▶ [What to produce]:
Rewrite the rows below as a Markdown table with the columns Number and Line, numbering every line in order and skipping blank ones. Leave the pictures out.
## begin Source data
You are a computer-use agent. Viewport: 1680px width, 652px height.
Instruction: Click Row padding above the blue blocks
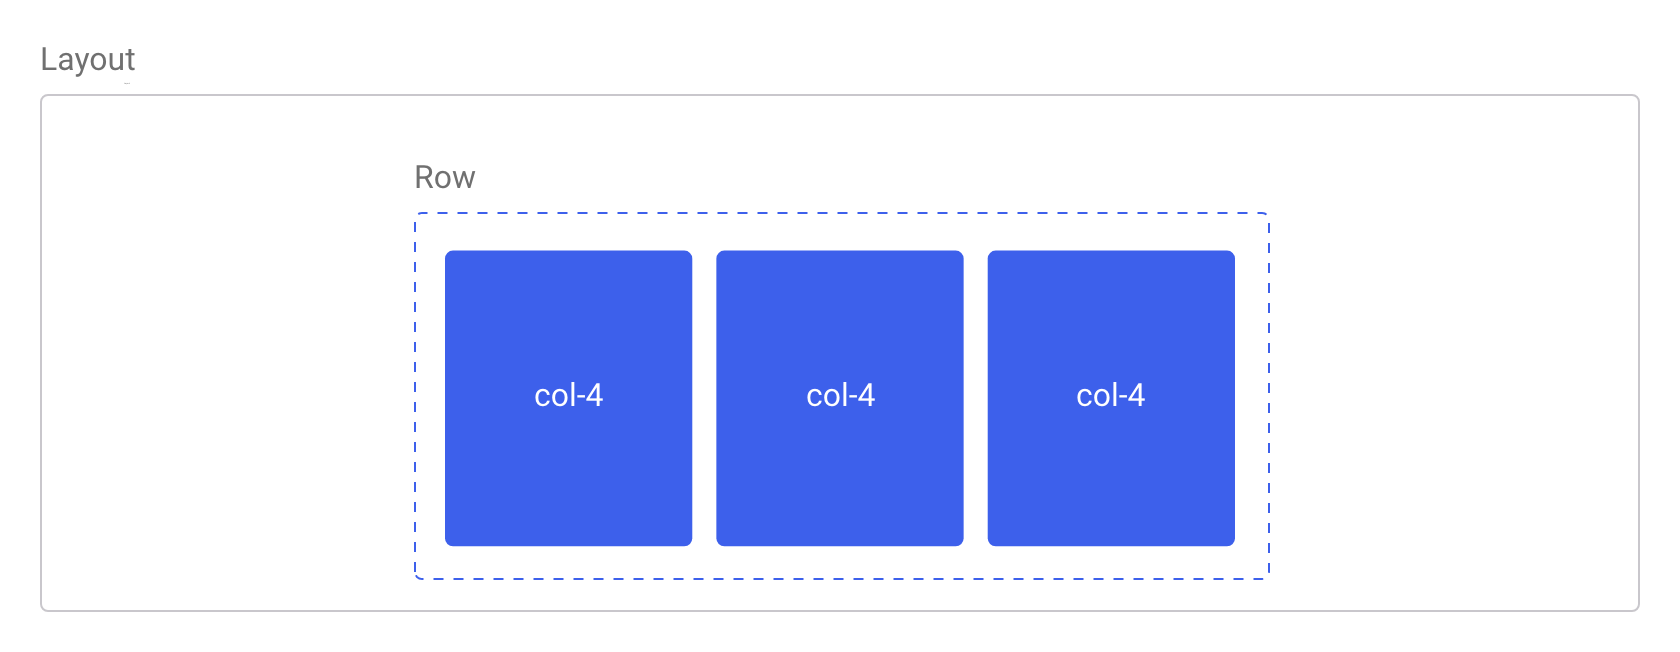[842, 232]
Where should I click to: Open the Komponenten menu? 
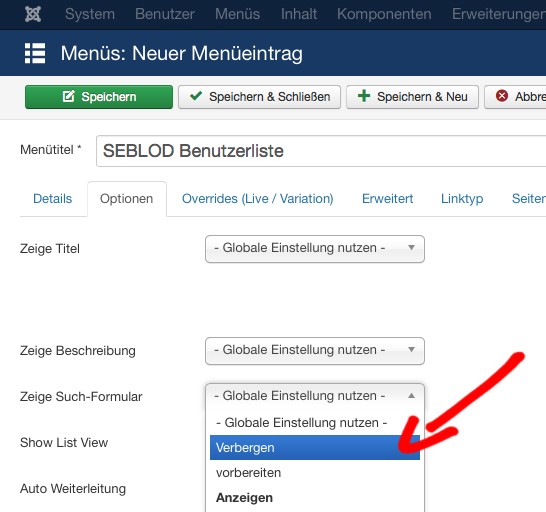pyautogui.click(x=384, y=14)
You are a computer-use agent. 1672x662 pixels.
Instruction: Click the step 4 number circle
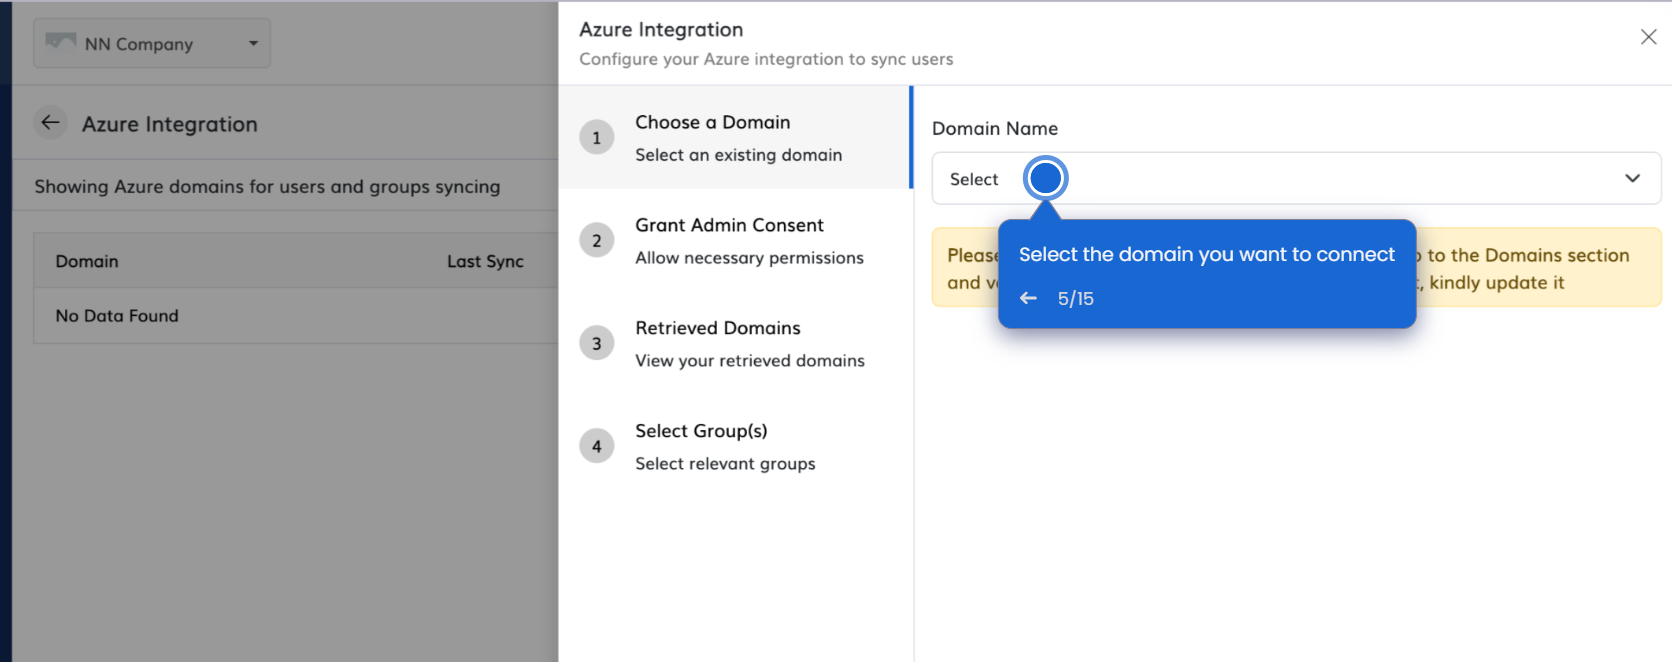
## end Source data
▶ [Reply to the exercise]:
| Number | Line |
|---|---|
| 1 | You are a computer-use agent. Viewport: 1680px width, 652px height. |
| 2 | Instruction: Click Row padding above the blue blocks |
| 3 | [842, 232] |
| 4 | Where should I click to: Open the Komponenten menu?  |
| 5 | pyautogui.click(x=384, y=14) |
| 6 | You are a computer-use agent. 1672x662 pixels. |
| 7 | Instruction: Click the step 4 number circle |